SLR - December 2016 - Cailin Makar
Ponseti Treatment of Rigid Residual Deformity in Congenital Clubfoot After Walking Age
Reference: Dragoni M, Farsetti P, Vena G, Bellini D, Maglione P, Ippolito E. Ponseti Treatment of Rigid Residual Deformity in Congenital Clubfoot After Walking Age. J Bone Joint Surg Am. 2016 Oct 19; 98(20):1706–12.
Scientific Literature Review
Reviewed By: Cailin Makar, DPM
Residency Program: Montefiore Medical Center, Bronx, New York
Podiatric Relevance: The Ponseti method is a manipulative technique to correct congenital clubfoot without surgery. It has dramatically improved the results for clubfoot correction in infants with success rates reported from 93 to 100 percent. Nevertheless, rigid residual deformity can be observed after walking age regardless of treatment, and its management is challenging. Soft-tissue surgical techniques, osseous surgical techniques and external fixation techniques have been described with unpredictable results. While there is currently no consensus regarding the best treatment protocol, the Ponseti method is rarely recommended for rigid residual deformity. This study applied the Ponseti method to patients with rigid residual deformity of congenital clubfoot after walking age to improve outcomes of treatment.
Methods: The authors retrospectively reviewed the cases of 68 feet in 44 patients with congenital clubfoot whose mean age of treatment was 4.8 ± 1.6 years. All patients had rigid residual deformity that was resistant to prior treatment. The patients were divided into three groups based on their original treatment. Manipulations were performed under sedation for all patients, and all casts were worn for four weeks. Percutaneous plantar fasciotomies were performed in patients when fascia was still under tension after the first cast. In feet with equinus, an Achilles tenotomy or posterior release was performed. Patients more than 2.5 years of age also had a tibialis anterior tendon transfer. Patients were clinically and radiographically evaluated using the International Clubfoot Study Group Score.
Results: In this study, 33 patients were female and 11 were male at a mean age of 4.8 ±1.6 at time of treatment. Before treatment, all deformities were stiff, 12 rated as fair and 56 rated as poor. All patients had abnormal gait and difficulty in shoe gear. The residual deformities were noted to be adduction in 66 feet, cavus in 57 feet, varus in 53 feet, equinus in 33 feet and supination in 10. Patients who underwent extensive soft-tissue release or were more than six years old required a mean of 3.4 ± 0.6 casts while patients treated with conservative methods or who were less than six years old had a mean of 2.1 ± 0.4 casts, which was statistically significant.
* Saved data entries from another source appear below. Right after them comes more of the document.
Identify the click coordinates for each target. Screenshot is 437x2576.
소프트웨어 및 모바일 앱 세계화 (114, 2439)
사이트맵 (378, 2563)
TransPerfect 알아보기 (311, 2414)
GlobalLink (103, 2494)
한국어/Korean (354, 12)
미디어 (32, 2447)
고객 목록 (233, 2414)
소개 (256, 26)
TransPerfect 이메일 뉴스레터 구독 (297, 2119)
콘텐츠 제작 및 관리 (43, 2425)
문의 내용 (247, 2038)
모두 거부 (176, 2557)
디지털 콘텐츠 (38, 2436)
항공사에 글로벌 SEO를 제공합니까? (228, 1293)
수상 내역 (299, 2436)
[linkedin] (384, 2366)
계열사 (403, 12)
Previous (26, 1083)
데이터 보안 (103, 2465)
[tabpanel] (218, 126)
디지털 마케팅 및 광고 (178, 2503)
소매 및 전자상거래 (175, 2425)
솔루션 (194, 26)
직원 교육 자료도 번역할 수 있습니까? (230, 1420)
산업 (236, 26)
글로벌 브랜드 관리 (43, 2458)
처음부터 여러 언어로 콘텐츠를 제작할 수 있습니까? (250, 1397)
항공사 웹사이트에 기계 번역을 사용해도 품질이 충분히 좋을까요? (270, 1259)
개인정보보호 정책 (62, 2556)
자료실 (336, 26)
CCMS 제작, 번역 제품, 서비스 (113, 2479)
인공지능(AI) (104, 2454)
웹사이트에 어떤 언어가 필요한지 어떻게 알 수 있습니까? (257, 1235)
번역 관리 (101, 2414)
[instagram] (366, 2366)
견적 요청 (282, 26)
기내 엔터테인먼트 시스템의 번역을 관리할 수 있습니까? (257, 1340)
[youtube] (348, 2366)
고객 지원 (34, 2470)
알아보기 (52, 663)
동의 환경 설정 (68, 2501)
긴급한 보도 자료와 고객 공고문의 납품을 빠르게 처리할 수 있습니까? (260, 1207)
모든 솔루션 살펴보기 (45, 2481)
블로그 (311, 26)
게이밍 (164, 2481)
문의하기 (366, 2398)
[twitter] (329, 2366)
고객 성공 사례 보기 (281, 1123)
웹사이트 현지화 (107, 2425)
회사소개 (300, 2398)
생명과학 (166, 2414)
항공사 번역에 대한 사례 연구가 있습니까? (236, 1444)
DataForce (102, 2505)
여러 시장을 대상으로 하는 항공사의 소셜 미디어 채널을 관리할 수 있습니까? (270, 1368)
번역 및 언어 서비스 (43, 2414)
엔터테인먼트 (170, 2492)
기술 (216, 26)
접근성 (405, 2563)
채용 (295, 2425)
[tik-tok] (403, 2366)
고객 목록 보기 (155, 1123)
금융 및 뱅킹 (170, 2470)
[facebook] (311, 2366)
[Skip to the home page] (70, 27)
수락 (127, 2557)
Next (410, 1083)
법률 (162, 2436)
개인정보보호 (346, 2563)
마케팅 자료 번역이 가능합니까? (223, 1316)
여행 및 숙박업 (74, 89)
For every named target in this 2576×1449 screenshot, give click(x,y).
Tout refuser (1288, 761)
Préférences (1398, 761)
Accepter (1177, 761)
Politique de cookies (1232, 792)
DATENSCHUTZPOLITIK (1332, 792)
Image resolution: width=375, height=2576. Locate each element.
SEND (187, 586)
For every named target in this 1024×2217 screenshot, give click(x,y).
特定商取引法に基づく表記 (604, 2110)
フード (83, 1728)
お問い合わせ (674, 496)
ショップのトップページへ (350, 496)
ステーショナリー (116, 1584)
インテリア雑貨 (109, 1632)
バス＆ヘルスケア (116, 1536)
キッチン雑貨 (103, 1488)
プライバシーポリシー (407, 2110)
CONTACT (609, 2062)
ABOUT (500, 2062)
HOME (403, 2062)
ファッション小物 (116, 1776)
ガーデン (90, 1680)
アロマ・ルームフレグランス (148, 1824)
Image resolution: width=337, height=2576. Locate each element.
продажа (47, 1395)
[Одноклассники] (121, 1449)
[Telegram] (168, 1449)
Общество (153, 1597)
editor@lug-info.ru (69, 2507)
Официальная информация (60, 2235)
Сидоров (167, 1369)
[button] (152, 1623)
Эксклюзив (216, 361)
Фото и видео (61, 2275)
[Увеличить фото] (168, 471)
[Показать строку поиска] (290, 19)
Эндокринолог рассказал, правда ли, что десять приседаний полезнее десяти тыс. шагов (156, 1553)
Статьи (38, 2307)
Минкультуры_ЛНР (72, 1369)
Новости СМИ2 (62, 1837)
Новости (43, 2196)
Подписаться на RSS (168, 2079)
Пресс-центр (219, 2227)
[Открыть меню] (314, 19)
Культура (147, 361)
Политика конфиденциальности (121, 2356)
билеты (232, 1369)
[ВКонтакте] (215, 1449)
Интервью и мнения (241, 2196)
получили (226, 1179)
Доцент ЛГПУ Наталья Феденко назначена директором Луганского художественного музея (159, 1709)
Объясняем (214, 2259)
After cast treatment, six feet in patients under four years old had heel cord tenotomy, 22 had percutaneous lengthening and five had an open posterior release. Percutaneous plantar fasciotomies were performed in 30 cavus feet, and 60 feet underwent tibialis anterior tendon transfer. Six children under age three were managed with a brace for a mean of 16 months. The mean length of follow-up was 4.9 ± 1.8, and mean age at follow-up was 9.8 ± 1.8 years. Eight feet had an excellent result, 49 had a good result and 11 had a fair result. Results were noted to be significant. All children had plantigrade and flexible feet, had a normal gait and could tolerate shoes.
Conclusions: The limitations of the study are that it was retrospective in nature, the sample size was relatively small, the follow-up was relatively short and records were missing for some patients. The authors concluded that Ponseti casting plus tibialis anterior tendon transfer, which was performed in 88 percent of feet, was effective, and satisfactory results were achieved in 84 percent of the feet. Results are better than those reported for other surgical procedures, and it is an effective treatment of rigid residual congenital clubfoot deformity in children from two to eight years of age.